Required action =
Retype word for word the records from the line containing "Identify the location of name-value: msdyn_Datavers...." through the line containing "This screenshot has", including both of those lines.

Materials provided =
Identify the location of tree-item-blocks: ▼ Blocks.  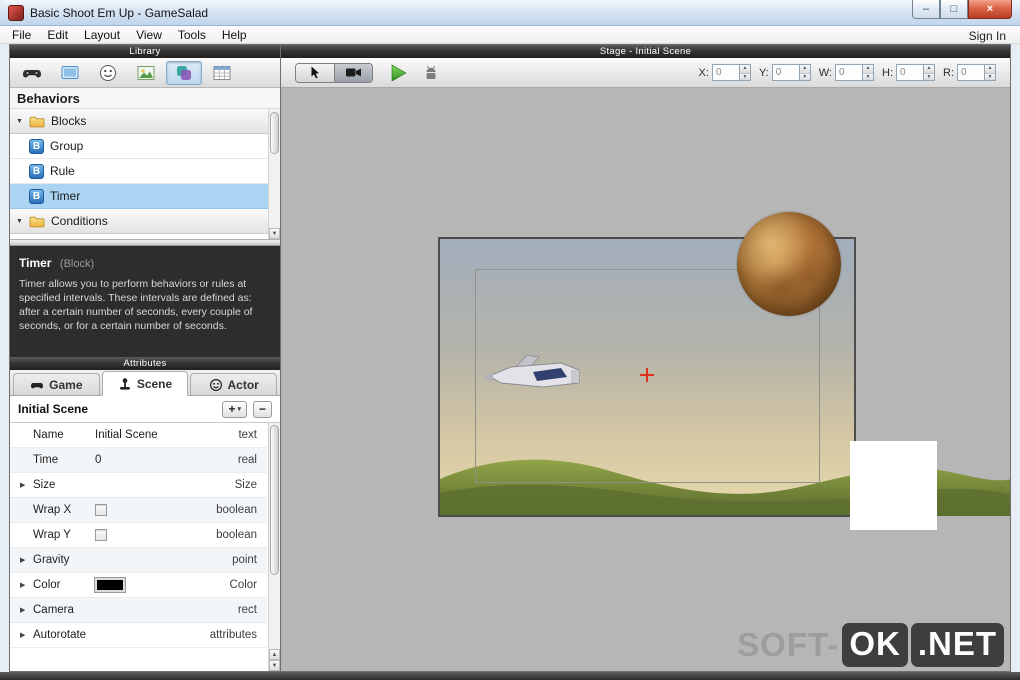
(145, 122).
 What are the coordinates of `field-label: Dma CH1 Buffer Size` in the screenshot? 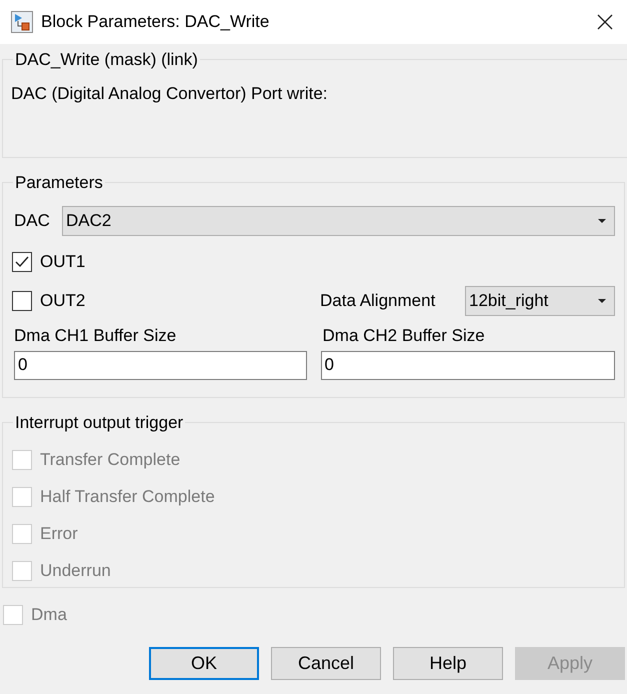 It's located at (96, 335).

==

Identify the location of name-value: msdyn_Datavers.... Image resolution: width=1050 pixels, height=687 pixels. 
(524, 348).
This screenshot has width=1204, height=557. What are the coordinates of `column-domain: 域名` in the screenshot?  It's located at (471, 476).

The answer =
Identify the location of name-value: msdyn_Datavers.... Image resolution: width=1050 pixels, height=687 pixels. 
(524, 348).
This screenshot has width=1204, height=557. What are the coordinates of `column-domain: 域名` in the screenshot?  It's located at (471, 476).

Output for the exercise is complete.